Anav, Jehiel ben Jekuthiel ben Benjamin Ha-Rofe
ANAV, JEHIEL BEN JEKUTHIEL BEN BENJAMIN HA-ROFE
ANAV, JEHIEL BEN JEKUTHIEL BEN BENJAMIN HA-ROFE (second half of 13th century), author, copyist, and paytan; a member of the Anau family of Rome. Little is known of his life. He was the author of a significant work, first published at Constantinople (1512) under the title of Beit Middot and later in a different version at Cremona (1556) under the title of Ma'alot ha-Middot, on which subsequent editions were based. The book, dealing with 24 "steps" with ethical conduct, is based on talmudic, midrashic, and other sources. It begins and ends with a poem. The work enjoyed great popularity (nearly 40 manuscripts are extant). It was often reissued and was translated into Ladino. Entire chapters of it were included by Jacob *Emden in his Migdal Oz (1748). In 1968 the work was republished from a manuscript written in 1287 by the author. Jehiel also wrote Hilkhot Sheḥitah on the laws of ritual slaughter (in manuscript).
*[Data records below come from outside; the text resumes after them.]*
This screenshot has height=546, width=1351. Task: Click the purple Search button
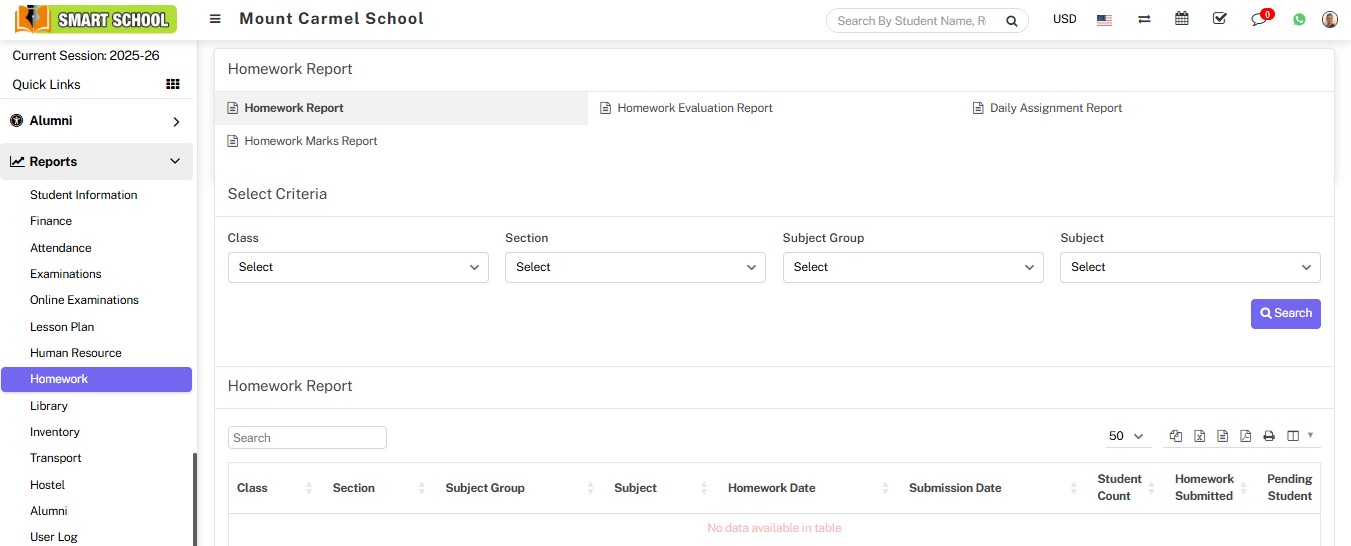(x=1285, y=314)
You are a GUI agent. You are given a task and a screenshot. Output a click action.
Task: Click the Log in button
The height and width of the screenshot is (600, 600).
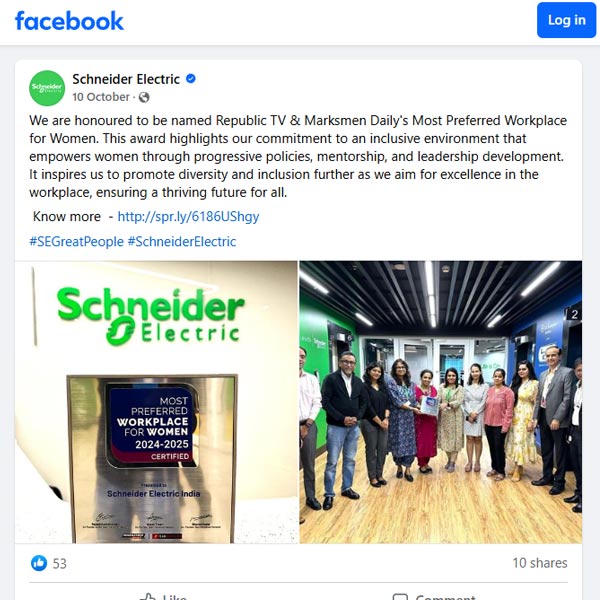(x=566, y=20)
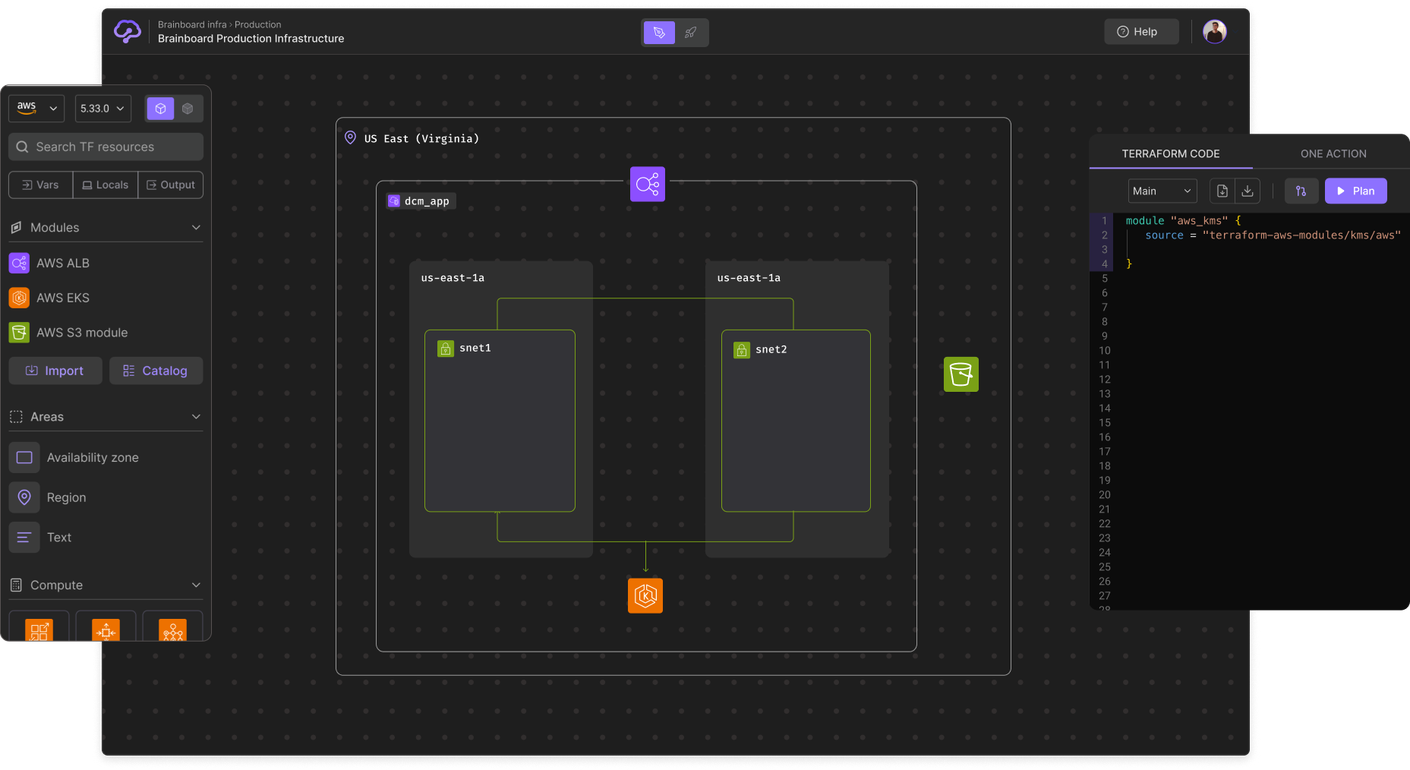Click the download code icon in Terraform panel
Viewport: 1410px width, 770px height.
[1248, 190]
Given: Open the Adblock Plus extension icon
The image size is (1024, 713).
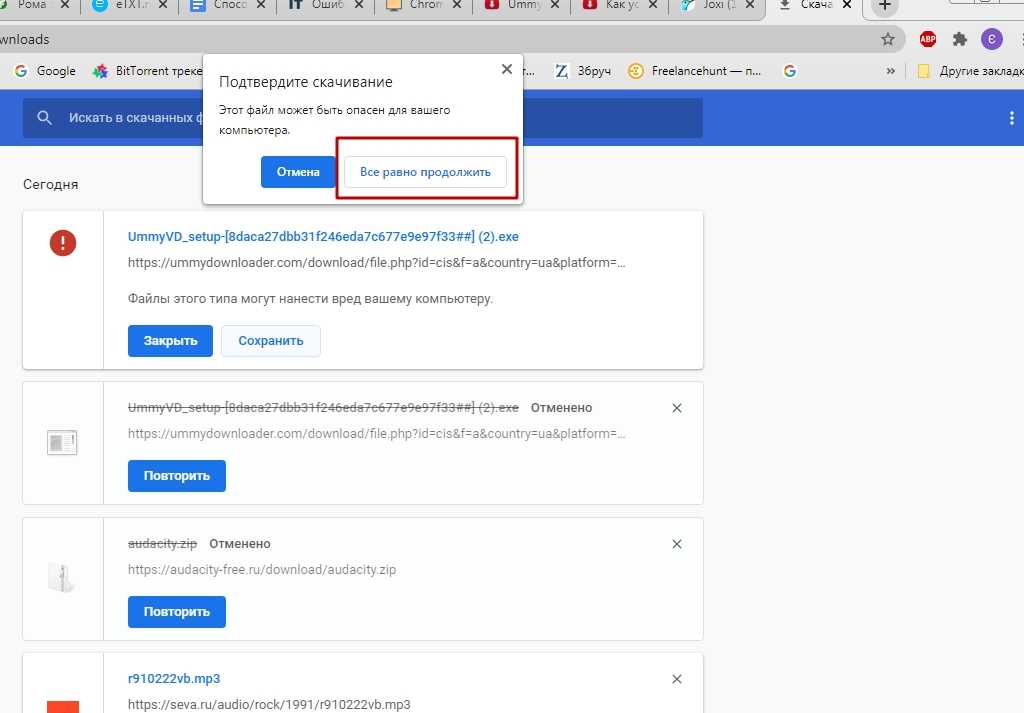Looking at the screenshot, I should (x=928, y=39).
Some manuscripts which Jehiel copied have been preserved. The number of errors which they contain is not at all surprising in view of the great speed at which he worked. The only complete extant manuscript of the Jerusalem Talmud, now in the Leiden Library, from which the 1523–24 Venice edition was published, was copied by him in 1289. He completed the orders of Nashim and Nezikin in a month and 12 days. This manuscript has proved of great importance for research into the text of the Jerusalem Talmud. It contains his own notes and emendations, as do other manuscripts which he copied (in some instances he inserted various annotations into the text itself). His share, if any, in Tanya Rabbati (Mantua, 1514) has not been convincingly demonstrated, and there are divergent views on this score. There are also differences of opinion concerning the similarity between large sections of this work and the Shibbolei ha-Leket, written by his relative Zedekiah b. Abraham *Anav. There are two principal views on this subject. S.H. Kook maintains that Tanya Rabbati is the first edition of Shibbolei ha-Leket, which Jehiel copied and into which he inserted his own notes and incorporated passages from a later edition of the Shibbolei ha-Leket as known today. S.K. Mirsky regards Jehiel as the author of Tanya Rabbati and attributes the similarities in the two works to the fact that both Jehiel and Zedekiah received the teachings of Jehiel's uncle, Judah b. Benjamin Anav. In addition to the poems mentioned above, Jehiel wrote another at the end of the Jerusalem Talmud manuscript and a kinah on the destruction of a synagogue and of 21 Torah scrolls in a fire that broke out in Trastevere, Rome, in 1268 (Kobez al Jad, 4 pt. 2 (1888), 26, 29 ff.). Other piyyutim are ascribed to him (see Davidson, Oẓar, 4 (1933), 409).
bibliography:
Guedemann, Gesch Erz, 2 (1884), 196–201, 327–8; S. Buber (ed.), Shibbolei ha-Leket ha-Shalem (1886), 24–31 (introd.); Vogelstein-Rieger, 1 (1896), 393 ff.; Frankel, Mevo, 141b–143a; Epstein, in: Tarbiz, 5 (1933/34), 257–72; 6 (1934/35), 38–55; S. Lieberman, Ha-Yerushalmi ki-Feshuto (1934), 15 ff. (introd.); idem, in: Sefer ha-Yovel… H. Albeck (1963), 283–305; S.H. Kook, Iyyunim u-Meḥkarim, 2 (1963), 268–73; S.K. Mirsky (ed.), Shibbolei ha-Leket ha-Shalem (1966), 40–49 (introd.).